=== Extracted text ===
......

It's not a pleasant image, but it was our little way of fighting back. At every turn we got hit with the Shamrock. We did radio interviews on Paddy's Day, where the nice man kept asking us if we celebrate the day in the same way back home. How's that we asked?
"Oh you know," he says, "drinking green beer and telling Irish jokes". Err, no, we patiently explained, we don't celebrate the biggest festival of the year by discolouring our drinks and telling stories about how stupid we are. They should know better, of course, since half of Ireland is wandering around Melbourne and Sydney at the moment, taking advantage of the generous one-year visa program. In the midst of the uproar about immigrants here, it's always funny to visit a country where we're the illegal ones. I always open the shows in Melbourne with a hello to the micks, leading to interaction like the following from this April.
Dara: "Any Irish in?" Hands go up Dara: "How long have you been over?" Punter: "Ah, you know yourself." Dara: "No, seriously, how long have you been here?" Punter: "Ah, a little while." Dara: "You'll have to do better than that with the lads from immigration, y'know" Punter: "Ah, I'll cross that bridge when I come to it." It's a fairly laid-back visa anyway, and available up to the age of 31, if you're thinking of heading over. There's a lot of menopausal Irish out there already looking for one last big foreign trip to complete the set. Munich at 17, a J1 visa to the States at 20, off to Bondi at 28.

......

=== Exercise tasks ===
A. List each trip in the sequence that closes the piece on the Irish in Australia, with the age given for it.
B. Answer these from the piece on the Irish in Australia, one answer per line.
(i) On what day did the radio interviews take place?
(ii) How long is the visa program that many Irish are using?
(iii) Up to what age is that visa available?
C. Extend the piece on the Irish in Australia, picking up after its final sentence.

......

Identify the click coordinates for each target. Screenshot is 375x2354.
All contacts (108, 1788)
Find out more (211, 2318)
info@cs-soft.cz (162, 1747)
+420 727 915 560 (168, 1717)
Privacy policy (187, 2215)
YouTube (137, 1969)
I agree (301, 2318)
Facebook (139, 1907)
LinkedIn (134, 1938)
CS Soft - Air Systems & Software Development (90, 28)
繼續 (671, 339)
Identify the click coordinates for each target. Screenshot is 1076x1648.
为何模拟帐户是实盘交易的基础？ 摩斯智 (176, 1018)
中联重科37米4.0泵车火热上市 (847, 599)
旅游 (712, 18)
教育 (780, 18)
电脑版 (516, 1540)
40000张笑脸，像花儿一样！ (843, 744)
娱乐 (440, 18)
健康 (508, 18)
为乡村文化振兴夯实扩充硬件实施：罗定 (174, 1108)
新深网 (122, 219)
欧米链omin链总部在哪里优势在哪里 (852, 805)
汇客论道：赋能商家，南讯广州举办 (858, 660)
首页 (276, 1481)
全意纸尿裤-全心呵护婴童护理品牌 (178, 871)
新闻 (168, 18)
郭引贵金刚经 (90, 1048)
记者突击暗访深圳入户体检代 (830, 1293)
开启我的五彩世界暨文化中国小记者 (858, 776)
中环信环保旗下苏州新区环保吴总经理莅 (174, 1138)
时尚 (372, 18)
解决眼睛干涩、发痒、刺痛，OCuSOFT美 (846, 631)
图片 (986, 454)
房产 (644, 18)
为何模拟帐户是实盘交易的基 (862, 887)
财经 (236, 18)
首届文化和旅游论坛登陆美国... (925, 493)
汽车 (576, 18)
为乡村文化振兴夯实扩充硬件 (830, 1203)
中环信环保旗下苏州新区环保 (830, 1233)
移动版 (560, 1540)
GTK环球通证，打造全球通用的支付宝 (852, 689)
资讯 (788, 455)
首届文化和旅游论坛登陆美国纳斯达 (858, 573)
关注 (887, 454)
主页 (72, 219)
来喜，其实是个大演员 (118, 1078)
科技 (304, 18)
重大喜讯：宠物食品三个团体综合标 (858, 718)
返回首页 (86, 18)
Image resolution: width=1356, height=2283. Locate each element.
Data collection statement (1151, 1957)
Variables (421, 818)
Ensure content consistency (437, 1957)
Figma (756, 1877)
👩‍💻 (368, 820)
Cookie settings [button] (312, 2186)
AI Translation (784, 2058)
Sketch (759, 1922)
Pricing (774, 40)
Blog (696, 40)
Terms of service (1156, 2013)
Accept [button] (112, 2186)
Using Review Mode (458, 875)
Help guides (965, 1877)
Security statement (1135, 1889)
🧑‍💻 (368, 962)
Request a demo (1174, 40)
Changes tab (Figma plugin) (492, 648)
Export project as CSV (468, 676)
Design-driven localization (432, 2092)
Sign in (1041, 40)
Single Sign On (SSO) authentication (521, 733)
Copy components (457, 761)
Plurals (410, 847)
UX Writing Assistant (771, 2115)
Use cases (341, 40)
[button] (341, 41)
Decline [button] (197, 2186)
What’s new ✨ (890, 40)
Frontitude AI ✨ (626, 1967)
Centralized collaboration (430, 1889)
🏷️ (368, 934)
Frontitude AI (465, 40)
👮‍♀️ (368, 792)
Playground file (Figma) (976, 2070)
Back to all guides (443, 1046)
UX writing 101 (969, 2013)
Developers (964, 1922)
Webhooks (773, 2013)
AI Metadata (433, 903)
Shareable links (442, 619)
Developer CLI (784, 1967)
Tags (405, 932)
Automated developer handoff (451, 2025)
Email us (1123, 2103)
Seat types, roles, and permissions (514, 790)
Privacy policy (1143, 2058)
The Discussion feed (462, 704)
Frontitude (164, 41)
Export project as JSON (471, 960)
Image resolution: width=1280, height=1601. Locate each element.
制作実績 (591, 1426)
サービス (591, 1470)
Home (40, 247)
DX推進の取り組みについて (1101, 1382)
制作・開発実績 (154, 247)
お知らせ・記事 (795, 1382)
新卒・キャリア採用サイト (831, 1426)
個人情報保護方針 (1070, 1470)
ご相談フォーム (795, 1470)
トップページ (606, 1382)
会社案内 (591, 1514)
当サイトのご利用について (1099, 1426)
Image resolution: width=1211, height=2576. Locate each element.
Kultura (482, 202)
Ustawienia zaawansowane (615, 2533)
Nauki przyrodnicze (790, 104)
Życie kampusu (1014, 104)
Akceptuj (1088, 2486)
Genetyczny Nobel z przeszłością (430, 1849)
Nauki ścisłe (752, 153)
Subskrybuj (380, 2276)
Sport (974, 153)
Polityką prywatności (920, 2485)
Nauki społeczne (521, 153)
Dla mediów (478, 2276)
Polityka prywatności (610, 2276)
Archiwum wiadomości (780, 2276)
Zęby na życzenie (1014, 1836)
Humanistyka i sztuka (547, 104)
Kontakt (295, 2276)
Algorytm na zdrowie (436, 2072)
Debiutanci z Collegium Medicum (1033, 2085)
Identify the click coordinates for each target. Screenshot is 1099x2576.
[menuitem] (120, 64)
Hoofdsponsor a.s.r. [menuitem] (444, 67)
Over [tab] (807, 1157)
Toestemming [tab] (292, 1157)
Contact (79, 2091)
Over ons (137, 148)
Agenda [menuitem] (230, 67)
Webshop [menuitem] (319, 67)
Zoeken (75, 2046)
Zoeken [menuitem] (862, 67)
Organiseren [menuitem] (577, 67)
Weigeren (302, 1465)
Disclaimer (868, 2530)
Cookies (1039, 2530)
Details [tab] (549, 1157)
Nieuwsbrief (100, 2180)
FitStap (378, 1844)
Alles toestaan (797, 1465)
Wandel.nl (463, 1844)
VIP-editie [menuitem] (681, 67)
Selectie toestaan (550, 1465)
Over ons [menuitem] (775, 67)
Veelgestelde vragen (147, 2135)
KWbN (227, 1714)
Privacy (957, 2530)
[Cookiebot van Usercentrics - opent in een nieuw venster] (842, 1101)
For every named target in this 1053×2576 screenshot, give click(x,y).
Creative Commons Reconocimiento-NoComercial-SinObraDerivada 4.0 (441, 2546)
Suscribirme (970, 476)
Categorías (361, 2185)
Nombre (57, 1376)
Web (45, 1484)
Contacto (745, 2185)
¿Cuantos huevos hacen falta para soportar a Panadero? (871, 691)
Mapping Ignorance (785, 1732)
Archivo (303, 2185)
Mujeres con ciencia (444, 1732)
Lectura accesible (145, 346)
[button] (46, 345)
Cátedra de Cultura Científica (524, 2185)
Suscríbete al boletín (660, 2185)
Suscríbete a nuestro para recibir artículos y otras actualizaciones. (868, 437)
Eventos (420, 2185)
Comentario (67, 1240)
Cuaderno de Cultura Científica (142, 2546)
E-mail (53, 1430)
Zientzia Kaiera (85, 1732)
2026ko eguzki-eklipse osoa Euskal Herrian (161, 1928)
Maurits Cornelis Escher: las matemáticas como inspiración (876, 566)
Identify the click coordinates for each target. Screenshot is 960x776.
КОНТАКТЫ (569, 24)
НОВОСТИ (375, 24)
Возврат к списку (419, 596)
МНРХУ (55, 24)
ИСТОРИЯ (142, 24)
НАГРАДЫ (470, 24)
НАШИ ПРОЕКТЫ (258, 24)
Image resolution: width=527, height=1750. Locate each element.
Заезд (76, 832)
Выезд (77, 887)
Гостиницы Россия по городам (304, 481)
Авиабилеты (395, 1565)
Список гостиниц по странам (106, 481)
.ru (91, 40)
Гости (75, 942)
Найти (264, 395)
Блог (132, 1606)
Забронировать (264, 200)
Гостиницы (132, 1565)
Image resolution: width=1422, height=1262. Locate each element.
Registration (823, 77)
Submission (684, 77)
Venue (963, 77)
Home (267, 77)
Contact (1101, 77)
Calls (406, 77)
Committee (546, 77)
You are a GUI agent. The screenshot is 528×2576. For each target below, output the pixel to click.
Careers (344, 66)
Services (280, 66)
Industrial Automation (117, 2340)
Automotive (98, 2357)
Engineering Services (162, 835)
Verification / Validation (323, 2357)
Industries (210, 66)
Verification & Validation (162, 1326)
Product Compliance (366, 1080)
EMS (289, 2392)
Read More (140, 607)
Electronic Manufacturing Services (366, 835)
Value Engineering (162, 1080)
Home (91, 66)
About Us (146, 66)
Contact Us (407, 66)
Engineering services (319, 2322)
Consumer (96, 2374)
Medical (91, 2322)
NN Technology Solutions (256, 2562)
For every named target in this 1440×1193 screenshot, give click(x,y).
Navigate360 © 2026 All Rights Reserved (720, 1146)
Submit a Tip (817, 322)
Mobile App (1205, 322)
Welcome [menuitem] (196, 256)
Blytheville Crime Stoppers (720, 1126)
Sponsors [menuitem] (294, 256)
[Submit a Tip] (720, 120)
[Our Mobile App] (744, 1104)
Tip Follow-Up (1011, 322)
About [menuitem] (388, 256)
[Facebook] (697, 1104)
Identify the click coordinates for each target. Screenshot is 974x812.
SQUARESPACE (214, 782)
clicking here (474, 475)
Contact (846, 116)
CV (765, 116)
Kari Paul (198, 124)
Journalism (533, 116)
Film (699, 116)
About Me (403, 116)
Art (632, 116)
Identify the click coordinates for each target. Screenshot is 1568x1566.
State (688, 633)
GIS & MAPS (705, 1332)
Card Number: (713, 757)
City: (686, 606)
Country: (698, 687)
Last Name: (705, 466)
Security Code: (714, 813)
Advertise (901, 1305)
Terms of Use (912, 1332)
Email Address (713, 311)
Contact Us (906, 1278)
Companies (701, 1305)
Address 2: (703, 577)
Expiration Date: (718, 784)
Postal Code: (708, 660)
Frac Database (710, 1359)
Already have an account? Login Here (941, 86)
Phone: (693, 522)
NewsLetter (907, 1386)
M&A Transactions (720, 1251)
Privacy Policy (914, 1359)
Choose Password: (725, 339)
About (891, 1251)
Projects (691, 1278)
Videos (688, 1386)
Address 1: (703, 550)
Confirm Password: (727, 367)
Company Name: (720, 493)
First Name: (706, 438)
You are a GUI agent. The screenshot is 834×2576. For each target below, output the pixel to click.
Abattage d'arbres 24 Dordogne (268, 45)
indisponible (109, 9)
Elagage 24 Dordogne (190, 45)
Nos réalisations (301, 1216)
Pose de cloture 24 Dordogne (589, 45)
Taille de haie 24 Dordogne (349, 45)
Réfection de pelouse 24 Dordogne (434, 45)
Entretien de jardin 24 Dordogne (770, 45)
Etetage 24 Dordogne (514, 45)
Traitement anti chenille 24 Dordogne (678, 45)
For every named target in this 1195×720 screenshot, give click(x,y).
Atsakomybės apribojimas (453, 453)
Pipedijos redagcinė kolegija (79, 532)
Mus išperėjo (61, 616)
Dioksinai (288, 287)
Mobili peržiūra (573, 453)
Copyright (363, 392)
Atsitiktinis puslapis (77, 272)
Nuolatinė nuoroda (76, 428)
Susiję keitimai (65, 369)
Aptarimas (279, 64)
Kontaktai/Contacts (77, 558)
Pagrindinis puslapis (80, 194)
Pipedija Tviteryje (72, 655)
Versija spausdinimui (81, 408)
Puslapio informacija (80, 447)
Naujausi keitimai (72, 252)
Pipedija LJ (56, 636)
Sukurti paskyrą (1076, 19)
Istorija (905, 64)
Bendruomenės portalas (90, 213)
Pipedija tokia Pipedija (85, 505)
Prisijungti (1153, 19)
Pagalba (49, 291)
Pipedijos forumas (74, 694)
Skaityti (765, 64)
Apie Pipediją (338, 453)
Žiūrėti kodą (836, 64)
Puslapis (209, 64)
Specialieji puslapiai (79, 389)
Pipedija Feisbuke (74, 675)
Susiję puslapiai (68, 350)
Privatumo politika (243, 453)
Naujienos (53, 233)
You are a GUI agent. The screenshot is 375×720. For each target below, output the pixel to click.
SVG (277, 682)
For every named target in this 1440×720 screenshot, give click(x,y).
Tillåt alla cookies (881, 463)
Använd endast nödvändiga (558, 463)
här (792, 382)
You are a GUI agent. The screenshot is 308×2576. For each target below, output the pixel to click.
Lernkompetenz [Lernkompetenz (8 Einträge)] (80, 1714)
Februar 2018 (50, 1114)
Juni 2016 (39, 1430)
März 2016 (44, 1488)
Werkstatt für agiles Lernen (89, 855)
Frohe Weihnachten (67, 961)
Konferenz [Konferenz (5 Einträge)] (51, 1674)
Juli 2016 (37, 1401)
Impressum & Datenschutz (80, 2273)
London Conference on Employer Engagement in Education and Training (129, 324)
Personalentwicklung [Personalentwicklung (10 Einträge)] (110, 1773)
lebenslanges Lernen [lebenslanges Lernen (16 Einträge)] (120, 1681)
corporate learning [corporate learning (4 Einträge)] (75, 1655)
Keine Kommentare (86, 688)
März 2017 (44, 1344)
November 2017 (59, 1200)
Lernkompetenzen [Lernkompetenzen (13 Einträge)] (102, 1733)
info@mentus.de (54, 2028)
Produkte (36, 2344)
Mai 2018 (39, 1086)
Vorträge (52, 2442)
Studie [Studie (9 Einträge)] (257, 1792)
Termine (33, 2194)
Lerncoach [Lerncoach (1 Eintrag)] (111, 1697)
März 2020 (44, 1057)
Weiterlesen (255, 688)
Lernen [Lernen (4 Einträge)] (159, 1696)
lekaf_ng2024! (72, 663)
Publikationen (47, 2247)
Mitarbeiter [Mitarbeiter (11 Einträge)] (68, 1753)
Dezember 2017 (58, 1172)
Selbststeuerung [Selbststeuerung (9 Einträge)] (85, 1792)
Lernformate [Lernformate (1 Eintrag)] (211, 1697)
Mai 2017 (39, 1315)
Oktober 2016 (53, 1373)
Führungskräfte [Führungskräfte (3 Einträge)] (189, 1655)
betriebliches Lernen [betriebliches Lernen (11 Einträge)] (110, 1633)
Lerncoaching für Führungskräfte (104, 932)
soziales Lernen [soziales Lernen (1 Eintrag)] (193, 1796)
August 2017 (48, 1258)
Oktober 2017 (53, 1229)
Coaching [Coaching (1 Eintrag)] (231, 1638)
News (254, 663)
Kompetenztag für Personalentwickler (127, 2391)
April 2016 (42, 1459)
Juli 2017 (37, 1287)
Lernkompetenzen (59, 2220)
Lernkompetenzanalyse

......

=== Answers for the tasks ===
A.
Munich at 17
A J1 visa to the States at 20
Bondi at 28

B.
(i) Paddy's Day
(ii) One year
(iii) 31

C.
And if you want to find Irish, Bondi Beach is still the rock to look under. They can be found amidst the body surfers, improvising their own version of the sport. If you're an Aussie, body surfing involves rising in time with the wave and having it carry you to shore. If you're Irish, it just involves jumping up and down and getting splashed and then remembering that if you weren't here you'd be in Moate. The Irish version is a lot more fun.
One young Cork lad in the surf put the appeal of Bondi in even more basic terms. "During the summer man," he panted, "the Aussie birds just walk around in G-strings and cowboy hats." Staring off into space, he seemed to be getting a little stirred by the memory so I backed away and left him to it.
If the truth were told, I couldn't wait to get home. Even Australia gets a winter eventually. We spent the colder, last few weeks sitting in Adelaide, a mouldy cow town with tumbleweed for fun. Adelaide doesn't really get much of a sexy young immigrant crowd coming through, so our demographic shifted dramatically.
Dara: "Anyone in from Ireland?" Hands go up. Dara: "How long have you been over here" Punter: "Since 1954." Dara: "I have absolutely nothing to say to you. Thank you very much, goodnight." I'm a professional, but it's no use trying to drag laughs out of a crowd who came to see Frank McCourt. For example, we all got collared by a roaring old dear outside a theatre in Sydney one night. "You lot are a disgrace to your country," she hollered, "There's no need to be rude. You weren't raised like that." What Irish comedians do you like? "Brendan Grace. My husband kept asking to leave. We only stayed to see the Irish dancers."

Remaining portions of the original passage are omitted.